Erwähnenswert sind drei weitere Baudenkmale in dieser Straße:

  • Nummer 2/3: ein Mietshaus aus den Jahren 1910/1911 von Bruno Taut und Arthur Vogdt, 1977–1980 nach Plänen von Hinrich und Inken Baller umgebaut,[9]
  • Nummer 72 mit Lenaustraße 1–4: ein Wohnheim aus den Jahren 1911–1913 des Christlichen Vereins Junger Männer nach dem Entwurf des Architekten A. Tieffenbach, 1989 umgebaut,[10]
  • Nummer 90 mit Bürknerstraße 12–14 und Spremberger Straße 11: Wohnanlage von Bruno Taut und Arthur Vogdt aus den Jahren 1909–1910.[11]

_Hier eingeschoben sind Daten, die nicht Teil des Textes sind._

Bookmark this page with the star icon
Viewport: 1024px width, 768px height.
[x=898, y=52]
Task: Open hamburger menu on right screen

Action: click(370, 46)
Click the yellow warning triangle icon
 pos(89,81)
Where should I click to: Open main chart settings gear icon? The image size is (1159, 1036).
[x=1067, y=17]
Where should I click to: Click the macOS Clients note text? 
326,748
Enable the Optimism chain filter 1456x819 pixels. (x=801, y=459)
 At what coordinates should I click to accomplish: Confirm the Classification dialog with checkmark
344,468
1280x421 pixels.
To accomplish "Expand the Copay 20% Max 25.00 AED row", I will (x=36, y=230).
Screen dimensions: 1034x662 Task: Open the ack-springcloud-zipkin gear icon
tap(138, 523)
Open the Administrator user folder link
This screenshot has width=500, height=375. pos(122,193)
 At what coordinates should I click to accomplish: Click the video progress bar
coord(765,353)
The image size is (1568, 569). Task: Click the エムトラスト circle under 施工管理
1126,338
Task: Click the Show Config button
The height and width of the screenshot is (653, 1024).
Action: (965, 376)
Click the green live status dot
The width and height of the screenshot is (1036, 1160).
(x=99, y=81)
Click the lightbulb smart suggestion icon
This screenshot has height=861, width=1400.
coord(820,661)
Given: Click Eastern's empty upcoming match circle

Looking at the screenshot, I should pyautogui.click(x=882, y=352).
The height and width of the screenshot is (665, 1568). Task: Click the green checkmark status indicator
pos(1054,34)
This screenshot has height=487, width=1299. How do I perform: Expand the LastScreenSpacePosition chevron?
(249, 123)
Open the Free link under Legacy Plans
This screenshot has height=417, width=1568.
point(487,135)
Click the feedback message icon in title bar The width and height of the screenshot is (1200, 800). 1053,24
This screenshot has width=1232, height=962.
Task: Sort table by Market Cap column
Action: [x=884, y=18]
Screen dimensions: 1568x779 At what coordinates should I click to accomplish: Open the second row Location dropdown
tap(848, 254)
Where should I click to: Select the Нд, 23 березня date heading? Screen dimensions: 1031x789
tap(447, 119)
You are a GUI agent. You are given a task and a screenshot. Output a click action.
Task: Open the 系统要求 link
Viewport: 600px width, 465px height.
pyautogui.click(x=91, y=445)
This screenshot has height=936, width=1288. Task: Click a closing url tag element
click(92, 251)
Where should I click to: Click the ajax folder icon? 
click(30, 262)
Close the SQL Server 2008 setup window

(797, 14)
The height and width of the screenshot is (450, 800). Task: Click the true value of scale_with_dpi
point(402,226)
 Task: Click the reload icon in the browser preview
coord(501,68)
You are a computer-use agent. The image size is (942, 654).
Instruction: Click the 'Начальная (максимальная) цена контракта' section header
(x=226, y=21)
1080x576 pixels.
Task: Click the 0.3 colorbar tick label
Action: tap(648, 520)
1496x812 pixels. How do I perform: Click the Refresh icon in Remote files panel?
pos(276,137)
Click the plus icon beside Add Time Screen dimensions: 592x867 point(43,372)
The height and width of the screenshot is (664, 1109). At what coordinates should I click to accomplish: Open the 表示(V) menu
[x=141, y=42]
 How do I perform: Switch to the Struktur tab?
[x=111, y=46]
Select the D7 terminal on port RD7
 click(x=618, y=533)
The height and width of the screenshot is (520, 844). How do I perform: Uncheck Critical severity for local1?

Vor den Hausnummern 5, 7, 36 und 77 wurden Stolpersteine zum Gedenken an Menschen verlegt, die in der Zeit des Nationalsozialismus verfolgt wurden. (Siehe Liste der Stolpersteine in Berlin-Kreuzberg und Liste der Stolpersteine in Berlin-Neukölln)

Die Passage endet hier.